_REQUIRED ACTION_. Provide the number of lines in the records that hold the string "Click", without any other words.

_GIVEN INFORMATION_.

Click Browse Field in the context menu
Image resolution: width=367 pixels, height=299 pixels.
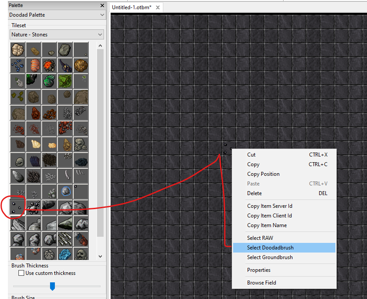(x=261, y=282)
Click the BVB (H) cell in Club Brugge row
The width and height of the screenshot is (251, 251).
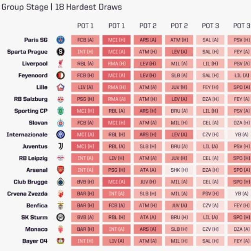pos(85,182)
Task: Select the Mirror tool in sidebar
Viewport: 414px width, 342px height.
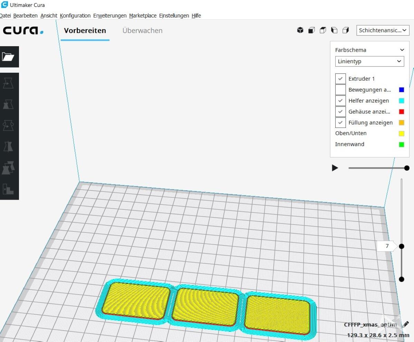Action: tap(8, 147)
...
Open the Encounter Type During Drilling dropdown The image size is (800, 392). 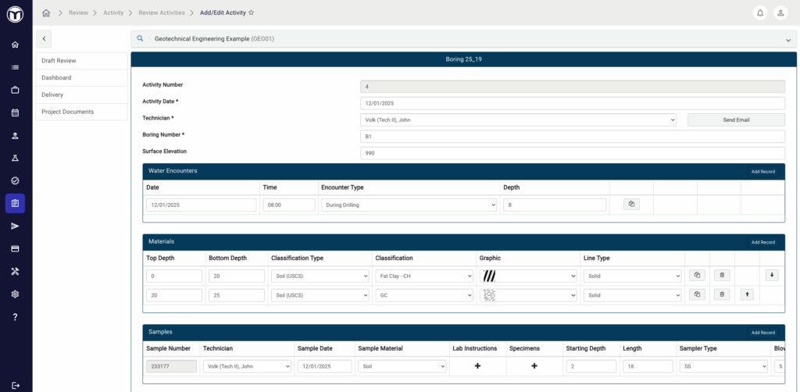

_OUTPUT BELOW_. 2